**EXERCISE AIM**:
Return, exactly as written, the line containing "Task: Click info" and every line after it to the end of the records below, with no pictures.

++++++++++

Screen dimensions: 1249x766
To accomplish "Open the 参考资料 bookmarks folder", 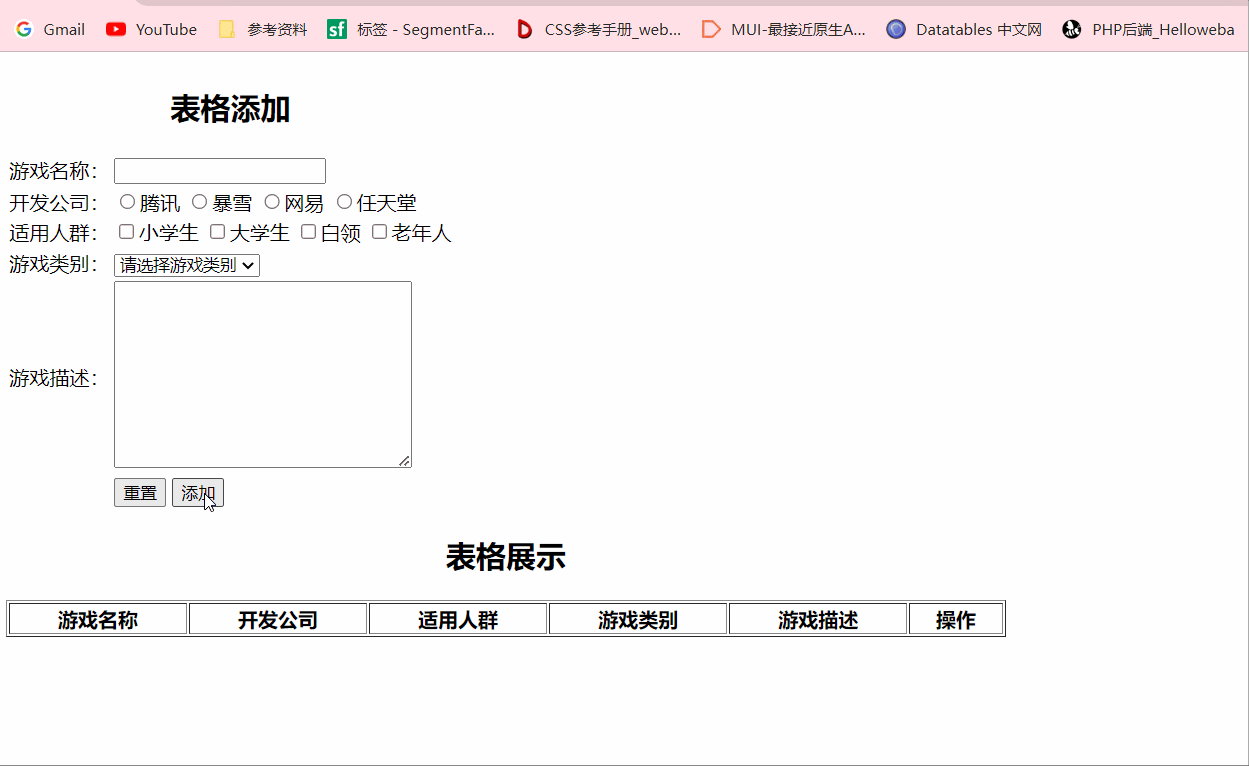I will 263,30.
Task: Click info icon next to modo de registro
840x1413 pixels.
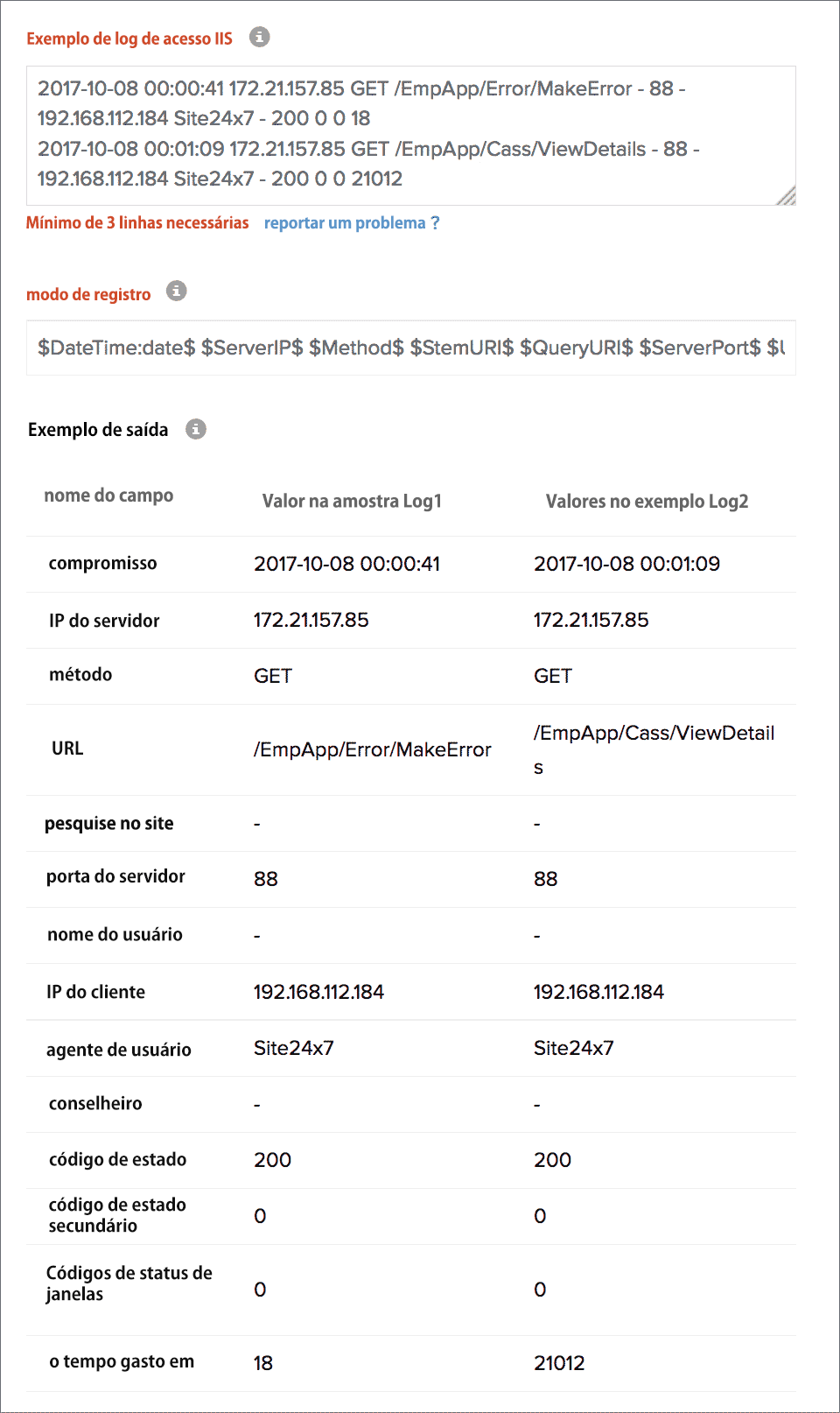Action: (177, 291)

++++++++++

**EXERCISE ANSWER**:
Task: Click info icon next to modo de registro
840x1413 pixels.
Action: (177, 291)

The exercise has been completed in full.